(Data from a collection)
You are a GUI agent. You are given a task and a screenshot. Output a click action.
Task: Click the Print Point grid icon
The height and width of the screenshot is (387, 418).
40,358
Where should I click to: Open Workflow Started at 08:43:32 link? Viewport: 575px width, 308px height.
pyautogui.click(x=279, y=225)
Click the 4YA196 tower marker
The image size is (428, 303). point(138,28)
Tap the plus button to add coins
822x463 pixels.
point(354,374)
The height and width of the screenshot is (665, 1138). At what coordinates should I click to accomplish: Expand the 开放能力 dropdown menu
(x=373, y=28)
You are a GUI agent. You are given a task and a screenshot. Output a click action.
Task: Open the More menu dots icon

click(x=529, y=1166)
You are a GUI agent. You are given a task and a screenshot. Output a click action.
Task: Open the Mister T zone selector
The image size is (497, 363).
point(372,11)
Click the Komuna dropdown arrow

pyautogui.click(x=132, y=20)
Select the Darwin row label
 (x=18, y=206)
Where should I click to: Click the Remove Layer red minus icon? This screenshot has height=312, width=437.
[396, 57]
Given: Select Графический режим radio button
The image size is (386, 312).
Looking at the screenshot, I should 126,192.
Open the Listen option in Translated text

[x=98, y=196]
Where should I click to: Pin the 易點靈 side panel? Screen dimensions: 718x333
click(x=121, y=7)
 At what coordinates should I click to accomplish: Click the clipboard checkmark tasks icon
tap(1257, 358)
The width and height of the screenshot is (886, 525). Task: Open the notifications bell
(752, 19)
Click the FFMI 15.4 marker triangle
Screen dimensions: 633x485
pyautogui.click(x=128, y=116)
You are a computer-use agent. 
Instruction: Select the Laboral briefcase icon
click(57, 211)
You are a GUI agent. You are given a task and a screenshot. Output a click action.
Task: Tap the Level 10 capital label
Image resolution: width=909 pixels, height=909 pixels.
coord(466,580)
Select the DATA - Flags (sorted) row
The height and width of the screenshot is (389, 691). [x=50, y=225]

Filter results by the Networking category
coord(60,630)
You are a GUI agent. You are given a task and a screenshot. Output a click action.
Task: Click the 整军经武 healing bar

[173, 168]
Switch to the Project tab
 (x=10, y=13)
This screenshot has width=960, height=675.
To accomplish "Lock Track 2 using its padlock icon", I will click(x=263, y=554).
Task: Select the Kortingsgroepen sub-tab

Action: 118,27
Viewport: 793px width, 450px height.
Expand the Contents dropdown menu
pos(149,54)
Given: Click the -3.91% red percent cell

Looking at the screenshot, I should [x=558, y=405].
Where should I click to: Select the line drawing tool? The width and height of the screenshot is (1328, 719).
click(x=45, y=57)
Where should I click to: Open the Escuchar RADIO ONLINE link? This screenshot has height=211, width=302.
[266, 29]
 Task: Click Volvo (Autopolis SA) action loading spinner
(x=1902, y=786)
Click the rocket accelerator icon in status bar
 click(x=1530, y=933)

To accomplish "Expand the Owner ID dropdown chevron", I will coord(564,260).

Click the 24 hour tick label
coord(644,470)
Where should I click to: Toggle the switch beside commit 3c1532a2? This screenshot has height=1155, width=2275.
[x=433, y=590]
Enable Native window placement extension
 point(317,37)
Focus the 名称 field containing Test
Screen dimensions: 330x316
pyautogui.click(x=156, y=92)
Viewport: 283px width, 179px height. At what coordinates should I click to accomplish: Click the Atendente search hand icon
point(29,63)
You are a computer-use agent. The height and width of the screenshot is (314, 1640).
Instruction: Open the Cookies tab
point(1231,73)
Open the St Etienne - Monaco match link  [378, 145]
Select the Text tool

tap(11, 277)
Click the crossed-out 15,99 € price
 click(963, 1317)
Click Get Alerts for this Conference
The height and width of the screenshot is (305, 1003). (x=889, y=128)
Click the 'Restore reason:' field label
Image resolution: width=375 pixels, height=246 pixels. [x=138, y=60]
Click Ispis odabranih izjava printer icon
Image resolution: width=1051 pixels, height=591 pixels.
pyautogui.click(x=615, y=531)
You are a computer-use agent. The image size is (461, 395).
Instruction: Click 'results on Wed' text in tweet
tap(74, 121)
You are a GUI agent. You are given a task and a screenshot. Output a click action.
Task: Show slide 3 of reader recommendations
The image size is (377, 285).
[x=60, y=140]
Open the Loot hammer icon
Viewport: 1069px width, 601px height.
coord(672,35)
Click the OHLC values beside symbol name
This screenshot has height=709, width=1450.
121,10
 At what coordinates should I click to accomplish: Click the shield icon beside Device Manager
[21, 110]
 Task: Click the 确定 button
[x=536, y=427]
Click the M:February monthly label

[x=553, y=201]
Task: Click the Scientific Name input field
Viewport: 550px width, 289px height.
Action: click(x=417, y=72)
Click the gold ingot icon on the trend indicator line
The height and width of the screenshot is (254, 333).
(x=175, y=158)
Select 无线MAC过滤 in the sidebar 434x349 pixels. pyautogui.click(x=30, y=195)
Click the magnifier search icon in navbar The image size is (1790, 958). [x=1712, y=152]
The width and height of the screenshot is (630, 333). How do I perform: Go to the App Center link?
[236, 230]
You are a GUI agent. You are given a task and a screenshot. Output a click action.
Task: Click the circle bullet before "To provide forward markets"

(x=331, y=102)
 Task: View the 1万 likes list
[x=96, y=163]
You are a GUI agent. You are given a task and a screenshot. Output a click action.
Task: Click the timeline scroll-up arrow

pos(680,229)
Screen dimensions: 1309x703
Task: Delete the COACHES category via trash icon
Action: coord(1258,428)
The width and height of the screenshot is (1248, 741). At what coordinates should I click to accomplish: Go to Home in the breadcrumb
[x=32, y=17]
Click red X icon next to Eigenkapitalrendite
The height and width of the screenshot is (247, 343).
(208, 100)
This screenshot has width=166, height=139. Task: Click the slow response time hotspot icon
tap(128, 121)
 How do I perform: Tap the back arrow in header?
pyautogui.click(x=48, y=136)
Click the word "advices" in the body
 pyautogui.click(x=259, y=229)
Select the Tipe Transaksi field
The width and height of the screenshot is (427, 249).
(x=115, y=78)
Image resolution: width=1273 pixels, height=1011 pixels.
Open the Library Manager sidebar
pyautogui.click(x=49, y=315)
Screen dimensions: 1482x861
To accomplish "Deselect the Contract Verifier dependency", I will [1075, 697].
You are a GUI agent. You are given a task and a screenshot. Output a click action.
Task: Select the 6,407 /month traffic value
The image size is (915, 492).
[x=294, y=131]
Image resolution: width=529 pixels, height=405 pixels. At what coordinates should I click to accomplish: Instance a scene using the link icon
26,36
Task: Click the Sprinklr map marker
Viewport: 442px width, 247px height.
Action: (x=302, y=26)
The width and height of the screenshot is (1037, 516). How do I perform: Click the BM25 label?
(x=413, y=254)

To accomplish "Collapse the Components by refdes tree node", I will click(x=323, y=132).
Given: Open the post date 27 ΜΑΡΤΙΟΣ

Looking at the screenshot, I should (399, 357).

__STATED GOAL__
Rewrite all of the data above, substituting "screen agent" for every occurrence of "GUI agent" and leaving everything else unchanged.

__EXPECTED ANSWER__
You are a screen agent. You are given a task and a screenshot. Output a click action.
Task: Click the Print Point grid icon
The height and width of the screenshot is (387, 418).
40,358
Where should I click to: Open Workflow Started at 08:43:32 link? Viewport: 575px width, 308px height.
pyautogui.click(x=279, y=225)
Click the 4YA196 tower marker
The image size is (428, 303). point(138,28)
Tap the plus button to add coins
822x463 pixels.
point(354,374)
The height and width of the screenshot is (665, 1138). At what coordinates should I click to accomplish: Expand the 开放能力 dropdown menu
(x=373, y=28)
You are a screen agent. You are given a task and a screenshot. Output a click action.
Task: Open the More menu dots icon

click(x=529, y=1166)
You are a screen agent. You are given a task and a screenshot. Output a click action.
Task: Open the Mister T zone selector
The image size is (497, 363).
point(372,11)
Click the Komuna dropdown arrow

pyautogui.click(x=132, y=20)
Select the Darwin row label
 (x=18, y=206)
Where should I click to: Click the Remove Layer red minus icon? This screenshot has height=312, width=437.
[396, 57]
Given: Select Графический режим radio button
The image size is (386, 312).
Looking at the screenshot, I should 126,192.
Open the Listen option in Translated text

[x=98, y=196]
Where should I click to: Pin the 易點靈 side panel? Screen dimensions: 718x333
click(x=121, y=7)
 At what coordinates should I click to accomplish: Click the clipboard checkmark tasks icon
tap(1257, 358)
The width and height of the screenshot is (886, 525). Task: Open the notifications bell
(752, 19)
Click the FFMI 15.4 marker triangle
Screen dimensions: 633x485
pyautogui.click(x=128, y=116)
You are a computer-use agent. 
Instruction: Select the Laboral briefcase icon
click(57, 211)
You are a screen agent. You are given a task and a screenshot. Output a click action.
Task: Tap the Level 10 capital label
Image resolution: width=909 pixels, height=909 pixels.
coord(466,580)
Select the DATA - Flags (sorted) row
The height and width of the screenshot is (389, 691). [x=50, y=225]

Filter results by the Networking category
coord(60,630)
You are a screen agent. You are given a task and a screenshot. Output a click action.
Task: Click the 整军经武 healing bar

[173, 168]
Switch to the Project tab
 (x=10, y=13)
This screenshot has width=960, height=675.
To accomplish "Lock Track 2 using its padlock icon", I will click(x=263, y=554).
Task: Select the Kortingsgroepen sub-tab

Action: 118,27
Viewport: 793px width, 450px height.
Expand the Contents dropdown menu
pos(149,54)
Given: Click the -3.91% red percent cell

Looking at the screenshot, I should [x=558, y=405].
Where should I click to: Select the line drawing tool? The width and height of the screenshot is (1328, 719).
click(x=45, y=57)
Where should I click to: Open the Escuchar RADIO ONLINE link? This screenshot has height=211, width=302.
[266, 29]
 Task: Click Volvo (Autopolis SA) action loading spinner
(x=1902, y=786)
Click the rocket accelerator icon in status bar
 click(x=1530, y=933)

To accomplish "Expand the Owner ID dropdown chevron", I will coord(564,260).

Click the 24 hour tick label
coord(644,470)
Where should I click to: Toggle the switch beside commit 3c1532a2? This screenshot has height=1155, width=2275.
[x=433, y=590]
Enable Native window placement extension
 point(317,37)
Focus the 名称 field containing Test
Screen dimensions: 330x316
pyautogui.click(x=156, y=92)
Viewport: 283px width, 179px height. At what coordinates should I click to accomplish: Click the Atendente search hand icon
point(29,63)
You are a computer-use agent. The height and width of the screenshot is (314, 1640).
Instruction: Open the Cookies tab
point(1231,73)
Open the St Etienne - Monaco match link  [378, 145]
Select the Text tool

tap(11, 277)
Click the crossed-out 15,99 € price
 click(963, 1317)
Click Get Alerts for this Conference
The height and width of the screenshot is (305, 1003). (x=889, y=128)
Click the 'Restore reason:' field label
Image resolution: width=375 pixels, height=246 pixels. [x=138, y=60]
Click Ispis odabranih izjava printer icon
Image resolution: width=1051 pixels, height=591 pixels.
pyautogui.click(x=615, y=531)
You are a computer-use agent. The image size is (461, 395).
Instruction: Click 'results on Wed' text in tweet
tap(74, 121)
You are a screen agent. You are given a task and a screenshot. Output a click action.
Task: Show slide 3 of reader recommendations
The image size is (377, 285).
[x=60, y=140]
Open the Loot hammer icon
Viewport: 1069px width, 601px height.
coord(672,35)
Click the OHLC values beside symbol name
This screenshot has height=709, width=1450.
121,10
 At what coordinates should I click to accomplish: Click the shield icon beside Device Manager
[21, 110]
 Task: Click the 确定 button
[x=536, y=427]
Click the M:February monthly label

[x=553, y=201]
Task: Click the Scientific Name input field
Viewport: 550px width, 289px height.
Action: click(x=417, y=72)
Click the gold ingot icon on the trend indicator line
The height and width of the screenshot is (254, 333).
(x=175, y=158)
Select 无线MAC过滤 in the sidebar 434x349 pixels. pyautogui.click(x=30, y=195)
Click the magnifier search icon in navbar The image size is (1790, 958). [x=1712, y=152]
The width and height of the screenshot is (630, 333). How do I perform: Go to the App Center link?
[236, 230]
You are a screen agent. You are given a task and a screenshot. Output a click action.
Task: Click the circle bullet before "To provide forward markets"

(x=331, y=102)
 Task: View the 1万 likes list
[x=96, y=163]
You are a screen agent. You are given a task and a screenshot. Output a click action.
Task: Click the timeline scroll-up arrow

pos(680,229)
Screen dimensions: 1309x703
Task: Delete the COACHES category via trash icon
Action: coord(1258,428)
The width and height of the screenshot is (1248, 741). At what coordinates should I click to accomplish: Go to Home in the breadcrumb
[x=32, y=17]
Click red X icon next to Eigenkapitalrendite
The height and width of the screenshot is (247, 343).
(208, 100)
This screenshot has width=166, height=139. Task: Click the slow response time hotspot icon
tap(128, 121)
 How do I perform: Tap the back arrow in header?
pyautogui.click(x=48, y=136)
Click the word "advices" in the body
 pyautogui.click(x=259, y=229)
Select the Tipe Transaksi field
The width and height of the screenshot is (427, 249).
(x=115, y=78)
Image resolution: width=1273 pixels, height=1011 pixels.
Open the Library Manager sidebar
pyautogui.click(x=49, y=315)
Screen dimensions: 1482x861
To accomplish "Deselect the Contract Verifier dependency", I will [1075, 697].
You are a screen agent. You are given a task and a screenshot. Output a click action.
Task: Select the 6,407 /month traffic value
The image size is (915, 492).
[x=294, y=131]
Image resolution: width=529 pixels, height=405 pixels. At what coordinates should I click to accomplish: Instance a scene using the link icon
26,36
Task: Click the Sprinklr map marker
Viewport: 442px width, 247px height.
Action: (x=302, y=26)
The width and height of the screenshot is (1037, 516). How do I perform: Click the BM25 label?
(x=413, y=254)

To accomplish "Collapse the Components by refdes tree node", I will click(x=323, y=132).
Given: Open the post date 27 ΜΑΡΤΙΟΣ

Looking at the screenshot, I should (399, 357).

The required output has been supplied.